(Reuters) - Cancer deaths in America's rural areas are not falling as much as they are in urban areas even though the total deaths from the disease are dropping across the country, a U.S health agency report showed, emphasizing the gap in access to healthcare.
Cancer accounted for 180 deaths per 100,000 persons in rural areas annually compared with 158 deaths in urban areas, according to a report by the Centers for Disease Control and Prevention (CDC) released on Thursday.
Rural areas, however, reported fewer new cancer cases at 442 per 100,000 persons compared with 457 cases in urban areas.
But for cancers that are often associated with tobacco use such as lung or those that can be diagnosed through early screenings, including colorectal and cervical, the rate of incidence is higher in rural areas, the report said.
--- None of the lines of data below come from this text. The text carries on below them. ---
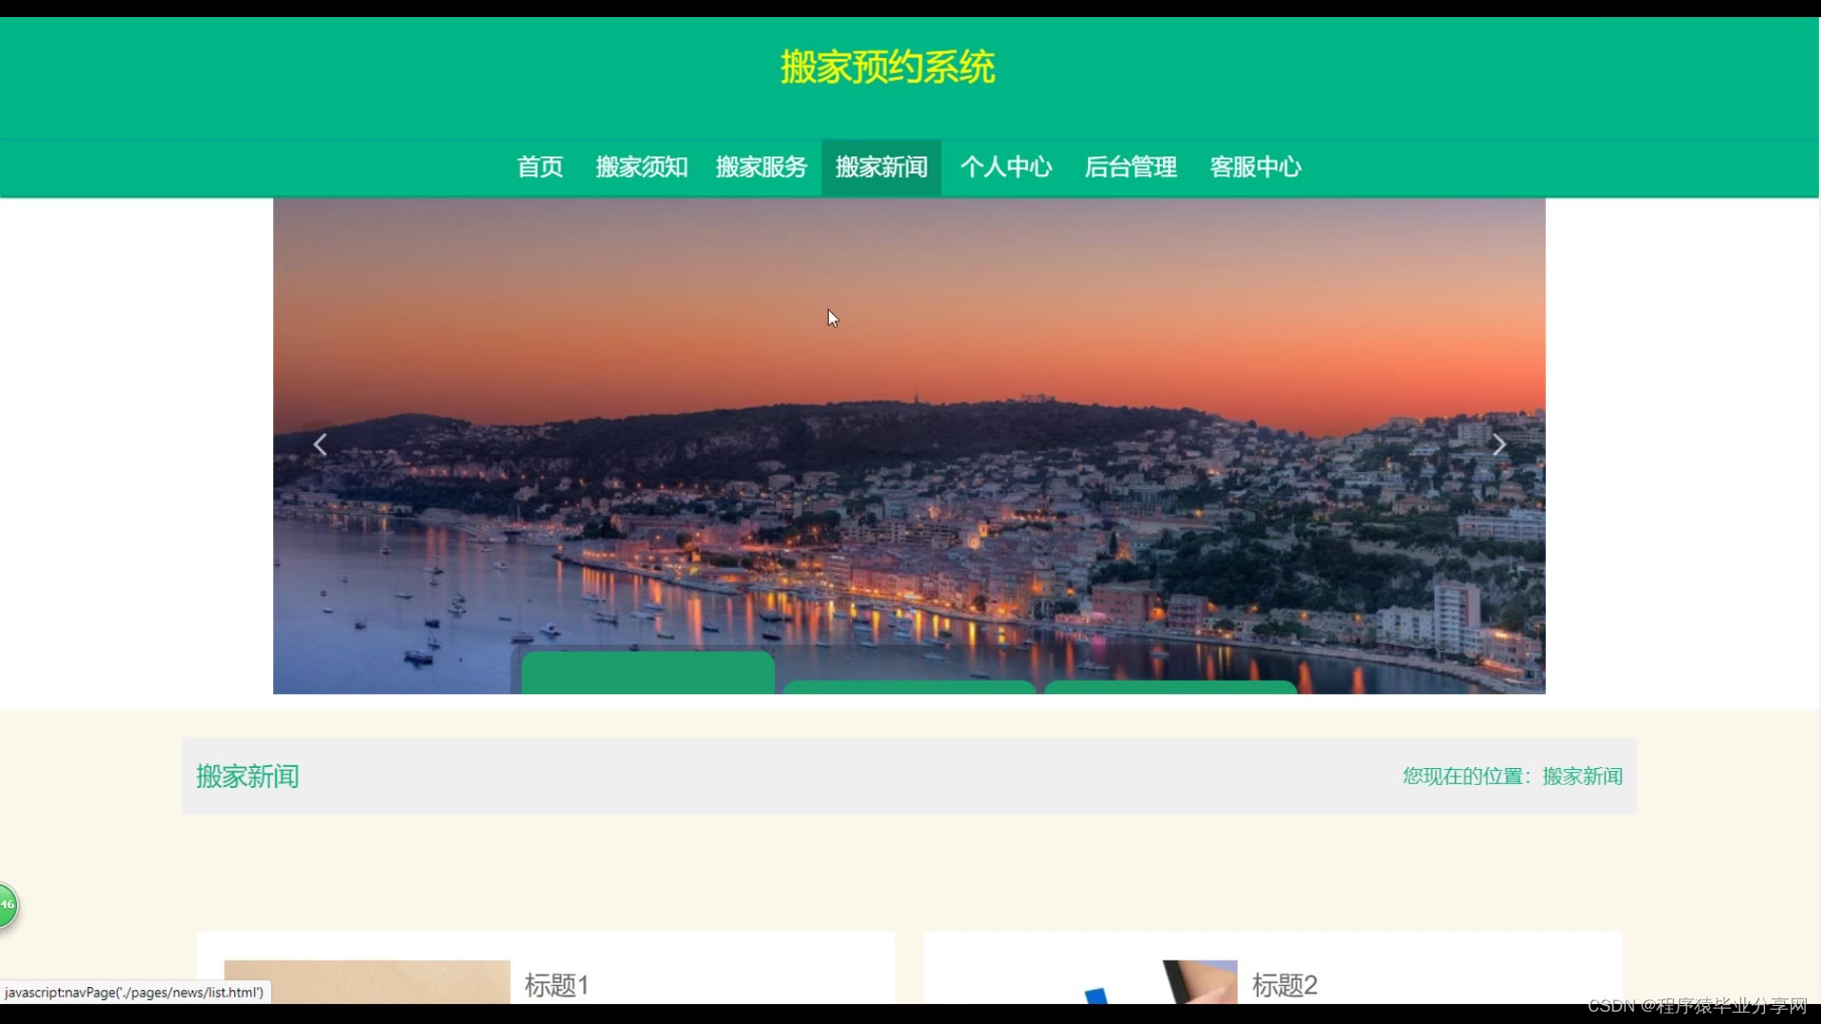The width and height of the screenshot is (1821, 1024).
Task: Select the active 搬家新闻 nav tab
Action: (881, 167)
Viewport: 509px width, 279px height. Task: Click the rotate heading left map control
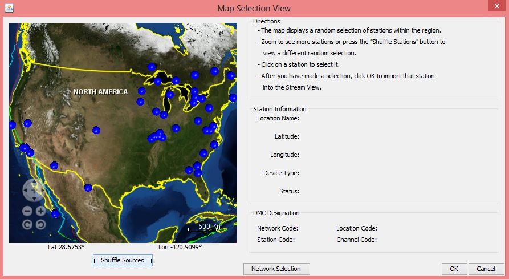[27, 224]
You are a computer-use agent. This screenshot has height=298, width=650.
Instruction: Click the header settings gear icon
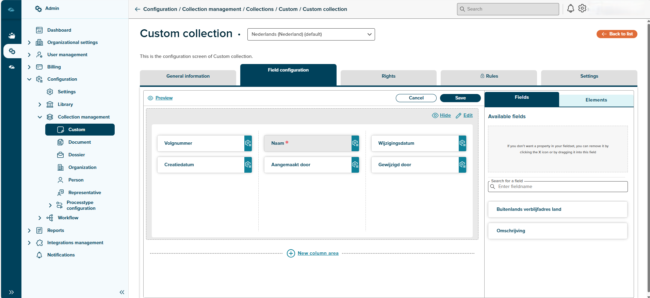coord(582,9)
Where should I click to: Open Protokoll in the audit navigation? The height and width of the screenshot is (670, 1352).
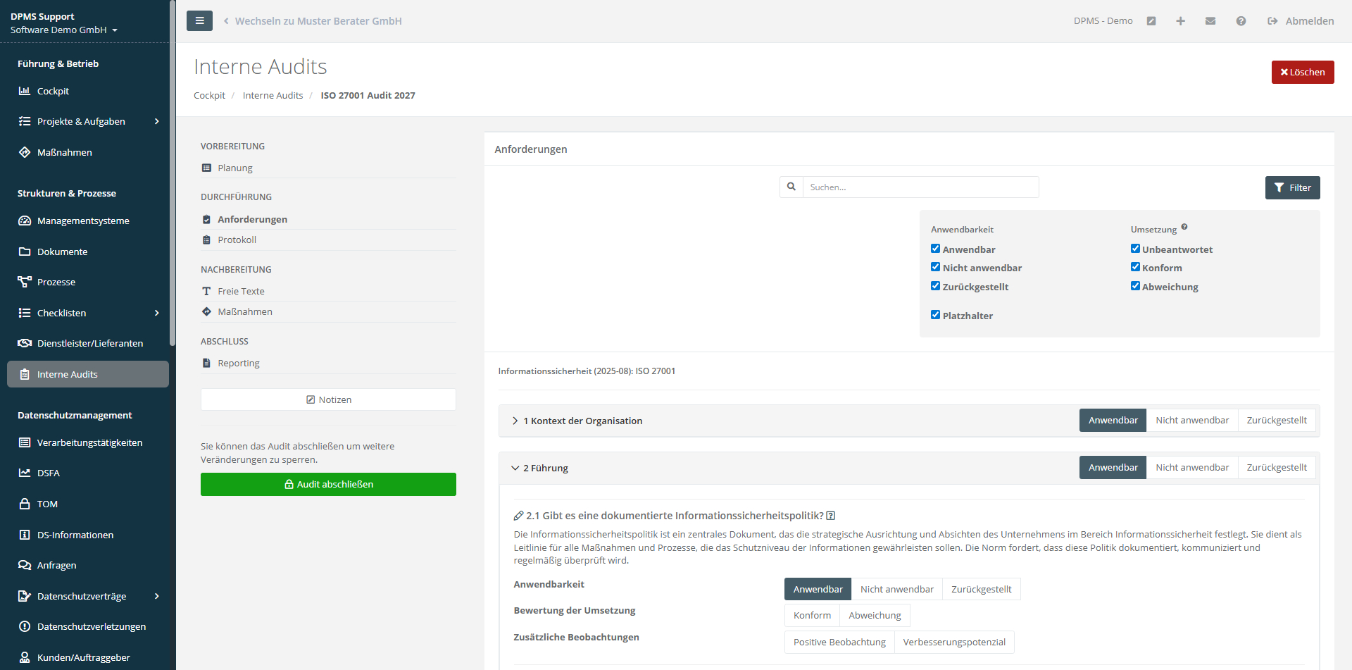click(237, 240)
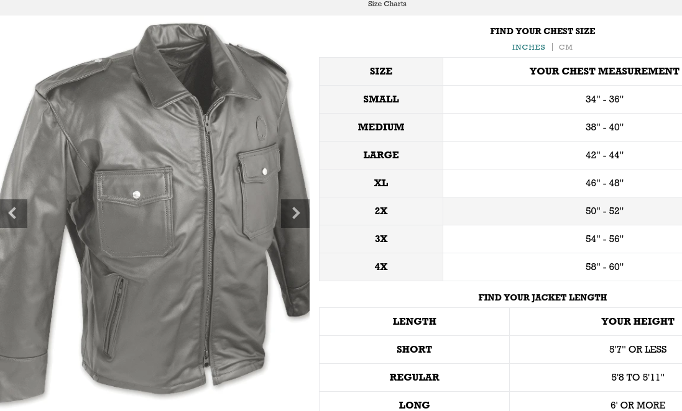Image resolution: width=682 pixels, height=411 pixels.
Task: Select the XL size row
Action: 500,183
"While geography alone can't predict your risk of cancer, it can impact prevention, diagnosis and treatment opportunities – and that's a significant public health problem," said acting CDC Director Anne Schuchat.
More than 46 million Americans, or 15 percent of the country's population, live in rural areas, and face numerous health disparities compared to their urban counterparts, according to the CDC.
The drop in cancer deaths in the United States can be partly attributed to advances in oncological drug research.
But despite a spate of recent approvals, competition between newer drugs has not brought down prices, which can now top $250,000 a year.